- [TRECHO DO TEXTO]:
==*==

Os jornais, vez por outra, noticiam a descoberta de plantações de maconha em terras potiguares, no Seridó e no Alto-Oeste. Essas lavouras teriam surgido, dizem os entendidos (epa!), por conta do assédio da Polícia Federal aos latifúndios do chamado Polígono - ou Triângulo - da Maconha, nos cafundós de Pernambuco, ribeiras do São Francisco.
A atividade, o plantio, o canhameiral, pode ser até novidade para os nossos sertanejos. O uso da droga – pernicioso ou não – é secular. A “erva maldita”, veladamente, por baixo do pano, sempre esteve presente nos sertões nordestinos.
Graciliano Ramos, escrevendo o “Linhas Tortas”, em Palmeira dos Índios, no sertão das Alagoas, afirmava que “nas cidades os viciados elegantes absorvem o ópio, a cocaína, a morfina; por aqui há pessoas que ainda usam a liamba”. “Liamba” é uma das denominações seculares da maconha no Nordeste e tem origem africana. Ly-amba, em Angola, São Tomé e Príncipe. Já “dirígio” (ou “dirijo”) é vocábulo indígena, amazonense, nosso, brasileiro – embora Nei Lopes, pesquisador carioca, tenha acenado ser, “provavelmente”, de origem banta. Ambos, sem dúvida, relativos à cachimbagem dos africanos e à pajelança dos silvícolas, nos seus ricos rituais de invocações às divindades representativas das forças da Natureza.

==*==

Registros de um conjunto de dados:
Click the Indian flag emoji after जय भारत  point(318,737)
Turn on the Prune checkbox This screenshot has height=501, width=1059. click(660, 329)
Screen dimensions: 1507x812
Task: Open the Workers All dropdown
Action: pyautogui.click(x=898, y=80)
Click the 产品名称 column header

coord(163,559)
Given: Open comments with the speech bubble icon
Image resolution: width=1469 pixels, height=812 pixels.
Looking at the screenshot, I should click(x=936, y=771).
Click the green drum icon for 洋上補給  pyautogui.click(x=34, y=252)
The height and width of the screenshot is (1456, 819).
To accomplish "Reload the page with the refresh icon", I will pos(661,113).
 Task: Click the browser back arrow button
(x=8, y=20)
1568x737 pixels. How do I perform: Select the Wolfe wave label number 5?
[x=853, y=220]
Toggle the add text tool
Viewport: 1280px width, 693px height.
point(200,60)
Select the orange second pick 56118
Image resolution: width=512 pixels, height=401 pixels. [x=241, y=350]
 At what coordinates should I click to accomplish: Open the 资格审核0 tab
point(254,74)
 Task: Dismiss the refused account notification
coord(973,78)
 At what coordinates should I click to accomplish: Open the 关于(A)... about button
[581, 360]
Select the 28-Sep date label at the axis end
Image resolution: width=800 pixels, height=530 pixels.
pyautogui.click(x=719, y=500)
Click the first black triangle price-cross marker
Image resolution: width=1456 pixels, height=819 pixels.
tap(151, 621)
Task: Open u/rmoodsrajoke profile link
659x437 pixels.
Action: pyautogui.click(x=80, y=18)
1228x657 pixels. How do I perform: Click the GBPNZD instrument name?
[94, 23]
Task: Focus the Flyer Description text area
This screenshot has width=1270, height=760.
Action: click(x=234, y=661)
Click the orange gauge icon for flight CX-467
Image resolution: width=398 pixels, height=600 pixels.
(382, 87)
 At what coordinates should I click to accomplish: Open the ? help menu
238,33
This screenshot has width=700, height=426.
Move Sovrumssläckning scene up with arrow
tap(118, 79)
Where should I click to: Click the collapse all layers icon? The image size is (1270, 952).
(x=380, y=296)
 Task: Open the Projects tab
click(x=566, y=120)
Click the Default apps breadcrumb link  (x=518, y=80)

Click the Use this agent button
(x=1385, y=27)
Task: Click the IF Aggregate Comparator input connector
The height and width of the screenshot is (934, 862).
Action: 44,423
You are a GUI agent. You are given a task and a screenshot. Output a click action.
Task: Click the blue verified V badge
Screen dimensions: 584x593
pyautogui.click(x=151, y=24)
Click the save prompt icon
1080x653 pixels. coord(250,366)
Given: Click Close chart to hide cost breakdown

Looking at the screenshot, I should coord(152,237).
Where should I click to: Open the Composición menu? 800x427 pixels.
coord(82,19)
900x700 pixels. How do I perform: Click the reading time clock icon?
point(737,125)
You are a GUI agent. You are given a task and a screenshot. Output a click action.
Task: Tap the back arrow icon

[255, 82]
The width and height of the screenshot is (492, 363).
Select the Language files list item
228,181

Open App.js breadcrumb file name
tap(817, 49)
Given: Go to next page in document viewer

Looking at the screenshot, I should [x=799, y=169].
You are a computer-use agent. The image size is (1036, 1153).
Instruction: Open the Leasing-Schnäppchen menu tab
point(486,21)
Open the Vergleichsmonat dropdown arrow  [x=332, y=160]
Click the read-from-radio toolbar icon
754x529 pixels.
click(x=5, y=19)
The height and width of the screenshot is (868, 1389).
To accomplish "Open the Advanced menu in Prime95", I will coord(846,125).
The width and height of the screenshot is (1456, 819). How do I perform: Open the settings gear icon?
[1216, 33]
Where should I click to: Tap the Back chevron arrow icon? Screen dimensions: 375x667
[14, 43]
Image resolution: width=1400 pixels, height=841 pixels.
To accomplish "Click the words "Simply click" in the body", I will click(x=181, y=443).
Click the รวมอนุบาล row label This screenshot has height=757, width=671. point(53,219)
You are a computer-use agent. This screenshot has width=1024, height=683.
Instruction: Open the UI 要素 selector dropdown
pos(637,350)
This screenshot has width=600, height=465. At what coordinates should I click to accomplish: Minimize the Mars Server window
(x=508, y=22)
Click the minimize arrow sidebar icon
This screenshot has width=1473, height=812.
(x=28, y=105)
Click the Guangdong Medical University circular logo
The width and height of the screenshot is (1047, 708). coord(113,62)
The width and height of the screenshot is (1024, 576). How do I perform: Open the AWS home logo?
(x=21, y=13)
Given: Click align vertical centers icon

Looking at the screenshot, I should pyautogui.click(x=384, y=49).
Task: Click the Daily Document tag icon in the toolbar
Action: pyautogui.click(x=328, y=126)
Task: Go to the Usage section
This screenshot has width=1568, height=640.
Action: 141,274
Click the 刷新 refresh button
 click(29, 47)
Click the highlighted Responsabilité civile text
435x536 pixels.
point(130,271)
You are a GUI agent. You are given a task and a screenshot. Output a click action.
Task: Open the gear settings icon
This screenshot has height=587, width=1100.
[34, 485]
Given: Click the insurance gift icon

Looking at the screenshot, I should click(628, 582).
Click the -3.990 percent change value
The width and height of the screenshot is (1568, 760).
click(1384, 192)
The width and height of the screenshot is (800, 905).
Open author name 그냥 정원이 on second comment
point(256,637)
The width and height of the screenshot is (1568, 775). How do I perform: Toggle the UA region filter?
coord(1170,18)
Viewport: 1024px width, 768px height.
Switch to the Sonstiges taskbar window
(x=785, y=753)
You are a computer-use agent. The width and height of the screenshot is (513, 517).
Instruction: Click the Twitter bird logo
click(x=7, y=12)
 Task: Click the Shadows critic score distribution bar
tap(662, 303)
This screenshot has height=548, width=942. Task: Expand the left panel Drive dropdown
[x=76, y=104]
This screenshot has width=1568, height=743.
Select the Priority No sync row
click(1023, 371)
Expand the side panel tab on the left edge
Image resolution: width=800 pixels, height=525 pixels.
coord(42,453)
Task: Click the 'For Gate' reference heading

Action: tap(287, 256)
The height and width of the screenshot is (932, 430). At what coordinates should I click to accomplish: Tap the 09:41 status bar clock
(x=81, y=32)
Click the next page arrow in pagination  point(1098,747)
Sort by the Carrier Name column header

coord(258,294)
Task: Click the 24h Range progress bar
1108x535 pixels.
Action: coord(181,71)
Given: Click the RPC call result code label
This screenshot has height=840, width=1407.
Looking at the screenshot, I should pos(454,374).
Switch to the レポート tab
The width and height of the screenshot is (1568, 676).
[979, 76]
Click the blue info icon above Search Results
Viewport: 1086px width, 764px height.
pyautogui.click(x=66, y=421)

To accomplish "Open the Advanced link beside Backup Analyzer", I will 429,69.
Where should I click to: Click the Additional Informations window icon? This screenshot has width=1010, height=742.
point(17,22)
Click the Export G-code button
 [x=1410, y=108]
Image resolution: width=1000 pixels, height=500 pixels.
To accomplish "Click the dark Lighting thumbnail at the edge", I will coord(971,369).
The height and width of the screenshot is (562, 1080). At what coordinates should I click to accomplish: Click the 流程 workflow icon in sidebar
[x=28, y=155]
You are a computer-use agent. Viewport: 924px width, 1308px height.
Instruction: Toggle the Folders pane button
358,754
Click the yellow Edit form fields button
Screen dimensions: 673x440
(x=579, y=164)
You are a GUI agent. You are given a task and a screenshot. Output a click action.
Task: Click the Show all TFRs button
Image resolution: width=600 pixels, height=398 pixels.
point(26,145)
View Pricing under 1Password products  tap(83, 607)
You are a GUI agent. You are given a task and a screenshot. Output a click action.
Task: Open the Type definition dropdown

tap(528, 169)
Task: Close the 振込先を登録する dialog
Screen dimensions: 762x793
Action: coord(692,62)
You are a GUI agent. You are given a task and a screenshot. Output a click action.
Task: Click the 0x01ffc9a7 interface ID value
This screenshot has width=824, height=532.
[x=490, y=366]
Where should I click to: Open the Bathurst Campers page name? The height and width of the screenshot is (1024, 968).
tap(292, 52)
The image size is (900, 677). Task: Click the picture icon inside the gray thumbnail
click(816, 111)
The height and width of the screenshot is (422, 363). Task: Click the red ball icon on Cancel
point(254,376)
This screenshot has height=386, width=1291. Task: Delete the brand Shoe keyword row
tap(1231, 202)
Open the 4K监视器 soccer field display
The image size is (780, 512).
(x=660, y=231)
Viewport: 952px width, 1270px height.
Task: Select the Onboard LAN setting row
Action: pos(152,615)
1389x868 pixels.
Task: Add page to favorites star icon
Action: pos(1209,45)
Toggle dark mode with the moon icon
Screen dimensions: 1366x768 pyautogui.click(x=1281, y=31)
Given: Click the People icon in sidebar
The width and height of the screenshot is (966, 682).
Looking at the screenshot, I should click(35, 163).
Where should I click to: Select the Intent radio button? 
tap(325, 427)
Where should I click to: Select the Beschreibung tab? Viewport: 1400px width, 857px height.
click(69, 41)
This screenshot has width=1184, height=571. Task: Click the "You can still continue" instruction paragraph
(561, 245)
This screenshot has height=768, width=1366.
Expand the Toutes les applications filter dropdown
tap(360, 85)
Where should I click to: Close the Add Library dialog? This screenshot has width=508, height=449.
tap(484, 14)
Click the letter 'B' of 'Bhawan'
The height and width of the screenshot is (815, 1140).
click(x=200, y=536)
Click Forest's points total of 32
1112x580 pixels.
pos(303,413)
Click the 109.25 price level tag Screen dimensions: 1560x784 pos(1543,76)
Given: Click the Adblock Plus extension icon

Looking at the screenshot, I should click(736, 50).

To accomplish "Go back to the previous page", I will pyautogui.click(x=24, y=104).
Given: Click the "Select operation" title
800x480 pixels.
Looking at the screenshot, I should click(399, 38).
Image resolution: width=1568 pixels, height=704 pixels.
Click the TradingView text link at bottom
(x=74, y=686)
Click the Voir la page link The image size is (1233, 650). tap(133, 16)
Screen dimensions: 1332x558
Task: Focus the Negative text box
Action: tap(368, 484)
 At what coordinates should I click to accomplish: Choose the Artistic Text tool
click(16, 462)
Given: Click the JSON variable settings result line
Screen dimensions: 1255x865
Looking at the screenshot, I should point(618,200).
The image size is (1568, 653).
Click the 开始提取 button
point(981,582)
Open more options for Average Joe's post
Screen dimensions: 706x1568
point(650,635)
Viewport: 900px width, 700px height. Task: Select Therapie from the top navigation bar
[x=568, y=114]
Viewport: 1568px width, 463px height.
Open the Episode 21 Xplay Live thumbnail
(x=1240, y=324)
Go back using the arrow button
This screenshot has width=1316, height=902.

==*==

- [QUESTÃO ESCRITA 1]:
Responda, com base no texto sobre a maconha nos sertões nordestinos:
(a) Em que regiões potiguares foram descobertas plantações de maconha?
(b) Em que cidade Graciliano Ramos escrevia o "Linhas Tortas"?
(c) Qual é a origem da palavra "liamba"?
- [QUESTÃO ESCRITA 2]: Prossiga com o texto sobre a maconha nos sertões nordestinos a partir do ponto em que ele termina.

- [RESPOSTA ESCRITA 1]:
(a) No Seridó e no Alto-Oeste.
(b) Em Palmeira dos Índios, no sertão das Alagoas.
(c) É de origem africana, de "Ly-amba", em Angola, São Tomé e Príncipe.

- [RESPOSTA ESCRITA 2]:
Nunca misteriosa, sempre perigosa e deletéria, a maconha, noutra modalidade de uso, recebeu na Arábia o nome de “haxixe”. É a resina, a cera extraída das flores e dos frutos (“belotas”). Homero, falando da embriaguês a que se entregavam os citas, faz alusão à inalação dos vapores do cânhamo. Os orientais servem-se do haxixe pitando o narguilé – cachimbo composto de um fornilho, um tubo e um vaso cheio de água perfumada, por onde atravessa a fumaça antes de chegar à boca do usuário. Mil anos a.C., os hindus já consideravam o cânhamo como “planta sagrada”, havendo, no Rig-Veda, alusão a respeito. “Charas”, na Índia, é, também, sinônimo de “costume”. Notável, curioso, é que, no Brasil – aqui mesmo em Natal, nas comunidades periféricas ou nos condomínios de luxo - , qualquer dependente da maconha, com ou sem leitura, sabe que “chara” equivale a um longo, grosso, “substancial” “canela-de-anjo”, um “cheio” !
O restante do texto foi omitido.